Ramón sintió la mano de su madre acariciándolo. Era hora de levantarse para ir al jardín. Él odiaba madrugar y, por eso, en su imaginación desplegó la mejor actuación de niño enfermo que existe: un poco de tos ronca, simulación de chuchos de frío, un “buen día” con voz dolida... Su madre debía de ser un monstruo para hacer que saliera de su cama en ese estado y encima el día de su cumpleaños.
Milena se rió y con voz dulce le dijo que no hacía falta la actuación. Hoy era su día especial y como regalo lo iba a dejar faltar al jardín para llevarlo a un lugar sorpresa.
Ramón se levantó de un salto de la cama. Sus primos le habían prometido que en su cumpleaños número 4 iba a poder jugar a los power rangers con ellos, así que no dudó en elegir el disfraz del azul para vestirse ese día.
Sin embargo, su madre le explicó que su papá no sabía que iba a faltar al jardín y que aquello debía ser un secreto entre ellos. Por eso, un poco refunfuñando, Ramón se puso el guardapolvo encima del disfraz para despedir a su padre, que se iba a trabajar.
Los dos salieron de su casa como todos los días y tomaron el mismo colectivo, u otro… La verdad es que Ramón iba siempre tomado de la mano de su madre saltando las líneas de las baldosas. Ni sabía qué era una línea de transporte, y menos que había varias.
Es esa seguridad que uno siente cuando es pequeño, de que cuando está agarrado a la mano de su madre nada malo puede pasar. No importa qué colectivo tomemos, mamá nunca se equivoca.
Al bajar, Milena frenó en un kiosco y le compró una bolsita llena de golosinas. “Feliz cumpleaños hijo” le dijo. En la bolsita había de todo, hasta un huevo kinder, que su mamá nunca le compraba porque era muy caro. Ambos siguieron caminando y, mientras él disfrutaba de sus chocolates, subieron a un tren. Ramón, curioso, le preguntó a su mamá a donde lo llevaba; nunca viajaban tanto tiempo. “A conocer a alguien muy especial” respondió ella, y cambió de tema. Ramón no lo notó, pero su curiosidad fue desviada a jugar al “veo veo”, su juego favorito.
La inocencia de su niñez lo convertía en un ser frágil y anhelado. Milena en el fondo sabía que lo iba a extrañar.
De repente, Ramón sintió la mano de su madre acariciándolo; se había quedado dormido. Bajaron del tren y caminaron juntos hasta una plaza cercana. Como siempre, él sujetó la mano de su madre y, mientras miraba al suelo e iba contando las líneas de las baldosas, se chocó con la tercera sorpresa: una calesita. El día no podía ser mejor. Primero, faltar a la escuela; después, muchas golosinas; y ahora, ¡una vuelta en calesita!
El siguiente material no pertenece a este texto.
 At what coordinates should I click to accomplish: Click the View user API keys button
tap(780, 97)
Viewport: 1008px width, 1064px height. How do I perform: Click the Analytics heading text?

Milena le indicó a Ramón que jugara un rato solo en las hamacas porque tenía que arreglar un tema de trabajo. Él se alegró; sabía que hacía tiempo que su mamá estaba buscando trabajo y la señora con la que hablaba seguro la contrataba. Cada tanto, volteaba para asegurarse de que seguía allí y la saludaba.
Al cabo de una o dos horas, Ramón cogió la mano de su madre y emprendieron la vuelta. Estaba exhausto, pero por suerte su madre le había comprado una Coca Cola. El niño caminó distraído contando las líneas de las baldosas, cada vez más borrosas; se subieron al tren, que iba lleno; y sin darse cuenta, se quedó dormido.
De repente, sintió como su madre jalaba de su mano. Con los ojos entreabiertos bajó del tren y ambos comenzaron a caminar a su hogar. El niño estaba cansado y no tenía fuerza para saltar las líneas de las baldosas. Notó la mano de su madre más fría y sudorosa. Cuando miró hacia arriba, ya no era su madre quien tomaba su mano, sino la extraña con quien ella hablaba en la plaza.
Mientras tanto, Milena volvía a su casa, esta vez en taxi.